Print all of the material below word for word, with no changes.

Interface element material
● ● ● ● ●
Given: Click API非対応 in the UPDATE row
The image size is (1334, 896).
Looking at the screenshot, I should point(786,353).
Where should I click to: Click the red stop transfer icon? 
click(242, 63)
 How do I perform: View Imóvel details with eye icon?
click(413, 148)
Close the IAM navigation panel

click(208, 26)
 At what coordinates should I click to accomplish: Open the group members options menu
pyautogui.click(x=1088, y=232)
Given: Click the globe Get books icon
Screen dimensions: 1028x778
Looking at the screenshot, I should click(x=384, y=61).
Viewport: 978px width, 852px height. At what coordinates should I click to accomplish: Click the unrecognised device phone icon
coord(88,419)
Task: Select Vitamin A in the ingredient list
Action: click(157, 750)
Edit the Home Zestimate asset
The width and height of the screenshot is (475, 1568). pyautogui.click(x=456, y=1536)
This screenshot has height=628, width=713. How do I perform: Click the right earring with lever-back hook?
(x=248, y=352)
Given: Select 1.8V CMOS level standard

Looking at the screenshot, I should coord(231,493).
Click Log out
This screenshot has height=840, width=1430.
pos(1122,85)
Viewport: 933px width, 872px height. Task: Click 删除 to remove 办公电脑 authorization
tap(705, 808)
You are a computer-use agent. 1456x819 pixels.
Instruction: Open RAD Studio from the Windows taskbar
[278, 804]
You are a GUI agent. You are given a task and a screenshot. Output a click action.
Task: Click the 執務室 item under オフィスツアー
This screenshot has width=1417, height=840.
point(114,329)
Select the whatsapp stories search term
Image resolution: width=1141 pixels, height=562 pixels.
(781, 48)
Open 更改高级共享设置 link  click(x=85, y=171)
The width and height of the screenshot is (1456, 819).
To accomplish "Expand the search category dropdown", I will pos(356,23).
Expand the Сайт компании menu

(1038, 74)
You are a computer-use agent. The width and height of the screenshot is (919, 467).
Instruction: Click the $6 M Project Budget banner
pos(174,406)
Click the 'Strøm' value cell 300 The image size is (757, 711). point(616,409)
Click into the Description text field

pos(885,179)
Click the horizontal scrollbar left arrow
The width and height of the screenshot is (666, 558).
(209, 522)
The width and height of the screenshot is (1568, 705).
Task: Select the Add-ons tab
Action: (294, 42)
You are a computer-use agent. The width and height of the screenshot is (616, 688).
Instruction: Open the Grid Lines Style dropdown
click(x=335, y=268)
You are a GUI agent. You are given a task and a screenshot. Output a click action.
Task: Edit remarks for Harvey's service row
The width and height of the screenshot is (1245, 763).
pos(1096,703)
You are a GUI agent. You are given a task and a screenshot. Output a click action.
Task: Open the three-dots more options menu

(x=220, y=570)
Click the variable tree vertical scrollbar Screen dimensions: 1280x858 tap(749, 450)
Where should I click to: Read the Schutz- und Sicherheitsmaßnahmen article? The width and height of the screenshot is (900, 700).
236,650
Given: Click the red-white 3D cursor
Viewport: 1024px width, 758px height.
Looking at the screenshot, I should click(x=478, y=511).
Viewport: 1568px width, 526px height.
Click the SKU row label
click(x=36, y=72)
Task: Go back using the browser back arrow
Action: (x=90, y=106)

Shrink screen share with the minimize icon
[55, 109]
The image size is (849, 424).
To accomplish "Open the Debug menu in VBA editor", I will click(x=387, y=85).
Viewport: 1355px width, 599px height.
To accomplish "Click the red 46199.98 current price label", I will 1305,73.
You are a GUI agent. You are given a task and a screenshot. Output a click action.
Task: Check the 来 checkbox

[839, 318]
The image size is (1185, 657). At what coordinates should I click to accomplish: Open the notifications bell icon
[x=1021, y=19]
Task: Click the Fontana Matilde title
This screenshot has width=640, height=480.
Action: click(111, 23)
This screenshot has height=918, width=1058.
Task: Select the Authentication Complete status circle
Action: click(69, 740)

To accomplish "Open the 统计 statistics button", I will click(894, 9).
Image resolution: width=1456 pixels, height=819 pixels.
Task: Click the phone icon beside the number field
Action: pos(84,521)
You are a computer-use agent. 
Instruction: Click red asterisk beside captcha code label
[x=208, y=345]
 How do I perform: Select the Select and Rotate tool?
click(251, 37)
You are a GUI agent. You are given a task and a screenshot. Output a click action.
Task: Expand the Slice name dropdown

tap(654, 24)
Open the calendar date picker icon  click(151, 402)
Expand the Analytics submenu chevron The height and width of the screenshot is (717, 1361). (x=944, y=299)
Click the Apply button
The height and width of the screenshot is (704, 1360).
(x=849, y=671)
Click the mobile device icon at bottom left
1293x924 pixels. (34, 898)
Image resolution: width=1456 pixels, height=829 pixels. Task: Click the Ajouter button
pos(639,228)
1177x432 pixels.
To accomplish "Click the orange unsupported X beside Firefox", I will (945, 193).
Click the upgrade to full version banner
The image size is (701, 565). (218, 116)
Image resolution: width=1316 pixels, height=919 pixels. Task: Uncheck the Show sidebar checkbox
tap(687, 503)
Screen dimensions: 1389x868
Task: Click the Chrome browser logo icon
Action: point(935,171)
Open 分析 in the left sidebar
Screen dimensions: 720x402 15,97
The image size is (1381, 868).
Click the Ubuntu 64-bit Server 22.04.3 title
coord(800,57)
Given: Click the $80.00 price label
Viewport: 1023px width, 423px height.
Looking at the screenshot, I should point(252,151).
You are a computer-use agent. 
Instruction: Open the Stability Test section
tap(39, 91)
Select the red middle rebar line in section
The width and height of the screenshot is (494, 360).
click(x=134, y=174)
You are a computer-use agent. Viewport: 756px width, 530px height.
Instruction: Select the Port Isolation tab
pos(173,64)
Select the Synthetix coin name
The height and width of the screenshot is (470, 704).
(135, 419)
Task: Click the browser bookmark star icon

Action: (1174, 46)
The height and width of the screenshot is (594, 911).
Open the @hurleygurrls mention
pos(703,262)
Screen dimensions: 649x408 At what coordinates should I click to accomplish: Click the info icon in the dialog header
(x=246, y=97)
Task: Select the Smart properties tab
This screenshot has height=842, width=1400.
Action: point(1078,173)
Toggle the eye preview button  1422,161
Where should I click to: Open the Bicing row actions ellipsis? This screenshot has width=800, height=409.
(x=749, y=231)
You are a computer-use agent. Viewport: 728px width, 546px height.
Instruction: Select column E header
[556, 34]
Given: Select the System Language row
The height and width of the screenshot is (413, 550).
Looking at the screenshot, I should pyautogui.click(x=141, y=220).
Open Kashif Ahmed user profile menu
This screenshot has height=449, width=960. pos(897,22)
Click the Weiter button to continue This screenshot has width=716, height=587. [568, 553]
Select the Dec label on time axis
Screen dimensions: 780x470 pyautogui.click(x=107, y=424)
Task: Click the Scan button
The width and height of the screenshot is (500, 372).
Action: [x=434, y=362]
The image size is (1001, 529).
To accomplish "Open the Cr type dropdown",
● ● ● ● ●
▸ **WRITTEN RESPONSE**
Given: Click API非対応 in the UPDATE row
The image size is (1334, 896).
Looking at the screenshot, I should point(786,353).
Where should I click to: Click the red stop transfer icon? 
click(242, 63)
 How do I perform: View Imóvel details with eye icon?
click(413, 148)
Close the IAM navigation panel

click(208, 26)
 At what coordinates should I click to accomplish: Open the group members options menu
pyautogui.click(x=1088, y=232)
Given: Click the globe Get books icon
Screen dimensions: 1028x778
Looking at the screenshot, I should click(x=384, y=61).
Viewport: 978px width, 852px height. At what coordinates should I click to accomplish: Click the unrecognised device phone icon
coord(88,419)
Task: Select Vitamin A in the ingredient list
Action: click(157, 750)
Edit the Home Zestimate asset
The width and height of the screenshot is (475, 1568). pyautogui.click(x=456, y=1536)
This screenshot has height=628, width=713. How do I perform: Click the right earring with lever-back hook?
(x=248, y=352)
Given: Select 1.8V CMOS level standard

Looking at the screenshot, I should coord(231,493).
Click Log out
This screenshot has height=840, width=1430.
pos(1122,85)
Viewport: 933px width, 872px height. Task: Click 删除 to remove 办公电脑 authorization
tap(705, 808)
You are a computer-use agent. 1456x819 pixels.
Instruction: Open RAD Studio from the Windows taskbar
[278, 804]
You are a GUI agent. You are given a task and a screenshot. Output a click action.
Task: Click the 執務室 item under オフィスツアー
This screenshot has width=1417, height=840.
point(114,329)
Select the whatsapp stories search term
Image resolution: width=1141 pixels, height=562 pixels.
(781, 48)
Open 更改高级共享设置 link  click(x=85, y=171)
The width and height of the screenshot is (1456, 819).
To accomplish "Expand the search category dropdown", I will pos(356,23).
Expand the Сайт компании menu

(1038, 74)
You are a computer-use agent. The width and height of the screenshot is (919, 467).
Instruction: Click the $6 M Project Budget banner
pos(174,406)
Click the 'Strøm' value cell 300 The image size is (757, 711). point(616,409)
Click into the Description text field

pos(885,179)
Click the horizontal scrollbar left arrow
The width and height of the screenshot is (666, 558).
(209, 522)
The width and height of the screenshot is (1568, 705).
Task: Select the Add-ons tab
Action: (294, 42)
You are a computer-use agent. The width and height of the screenshot is (616, 688).
Instruction: Open the Grid Lines Style dropdown
click(x=335, y=268)
You are a GUI agent. You are given a task and a screenshot. Output a click action.
Task: Edit remarks for Harvey's service row
The width and height of the screenshot is (1245, 763).
pos(1096,703)
You are a GUI agent. You are given a task and a screenshot. Output a click action.
Task: Open the three-dots more options menu

(x=220, y=570)
Click the variable tree vertical scrollbar Screen dimensions: 1280x858 tap(749, 450)
Where should I click to: Read the Schutz- und Sicherheitsmaßnahmen article? The width and height of the screenshot is (900, 700).
236,650
Given: Click the red-white 3D cursor
Viewport: 1024px width, 758px height.
Looking at the screenshot, I should click(x=478, y=511).
Viewport: 1568px width, 526px height.
Click the SKU row label
click(x=36, y=72)
Task: Go back using the browser back arrow
Action: (x=90, y=106)

Shrink screen share with the minimize icon
[55, 109]
The image size is (849, 424).
To accomplish "Open the Debug menu in VBA editor", I will click(x=387, y=85).
Viewport: 1355px width, 599px height.
To accomplish "Click the red 46199.98 current price label", I will 1305,73.
You are a GUI agent. You are given a task and a screenshot. Output a click action.
Task: Check the 来 checkbox

[839, 318]
The image size is (1185, 657). At what coordinates should I click to accomplish: Open the notifications bell icon
[x=1021, y=19]
Task: Click the Fontana Matilde title
This screenshot has width=640, height=480.
Action: click(111, 23)
This screenshot has height=918, width=1058.
Task: Select the Authentication Complete status circle
Action: click(69, 740)

To accomplish "Open the 统计 statistics button", I will click(894, 9).
Image resolution: width=1456 pixels, height=819 pixels.
Task: Click the phone icon beside the number field
Action: pos(84,521)
You are a computer-use agent. 
Instruction: Click red asterisk beside captcha code label
[x=208, y=345]
 How do I perform: Select the Select and Rotate tool?
click(251, 37)
You are a GUI agent. You are given a task and a screenshot. Output a click action.
Task: Expand the Slice name dropdown

tap(654, 24)
Open the calendar date picker icon  click(151, 402)
Expand the Analytics submenu chevron The height and width of the screenshot is (717, 1361). (x=944, y=299)
Click the Apply button
The height and width of the screenshot is (704, 1360).
(x=849, y=671)
Click the mobile device icon at bottom left
1293x924 pixels. (34, 898)
Image resolution: width=1456 pixels, height=829 pixels. Task: Click the Ajouter button
pos(639,228)
1177x432 pixels.
To accomplish "Click the orange unsupported X beside Firefox", I will (945, 193).
Click the upgrade to full version banner
The image size is (701, 565). (218, 116)
Image resolution: width=1316 pixels, height=919 pixels. Task: Uncheck the Show sidebar checkbox
tap(687, 503)
Screen dimensions: 1389x868
Task: Click the Chrome browser logo icon
Action: point(935,171)
Open 分析 in the left sidebar
Screen dimensions: 720x402 15,97
The image size is (1381, 868).
Click the Ubuntu 64-bit Server 22.04.3 title
coord(800,57)
Given: Click the $80.00 price label
Viewport: 1023px width, 423px height.
Looking at the screenshot, I should point(252,151).
You are a computer-use agent. 
Instruction: Open the Stability Test section
tap(39, 91)
Select the red middle rebar line in section
The width and height of the screenshot is (494, 360).
click(x=134, y=174)
You are a computer-use agent. Viewport: 756px width, 530px height.
Instruction: Select the Port Isolation tab
pos(173,64)
Select the Synthetix coin name
The height and width of the screenshot is (470, 704).
(135, 419)
Task: Click the browser bookmark star icon

Action: (1174, 46)
The height and width of the screenshot is (594, 911).
Open the @hurleygurrls mention
pos(703,262)
Screen dimensions: 649x408 At what coordinates should I click to accomplish: Click the info icon in the dialog header
(x=246, y=97)
Task: Select the Smart properties tab
This screenshot has height=842, width=1400.
Action: point(1078,173)
Toggle the eye preview button  1422,161
Where should I click to: Open the Bicing row actions ellipsis? This screenshot has width=800, height=409.
(x=749, y=231)
You are a computer-use agent. Viewport: 728px width, 546px height.
Instruction: Select column E header
[556, 34]
Given: Select the System Language row
The height and width of the screenshot is (413, 550).
Looking at the screenshot, I should pyautogui.click(x=141, y=220).
Open Kashif Ahmed user profile menu
This screenshot has height=449, width=960. pos(897,22)
Click the Weiter button to continue This screenshot has width=716, height=587. [568, 553]
Select the Dec label on time axis
Screen dimensions: 780x470 pyautogui.click(x=107, y=424)
Task: Click the Scan button
The width and height of the screenshot is (500, 372).
Action: [x=434, y=362]
The image size is (1001, 529).
To accomplish "Open the Cr type dropdown",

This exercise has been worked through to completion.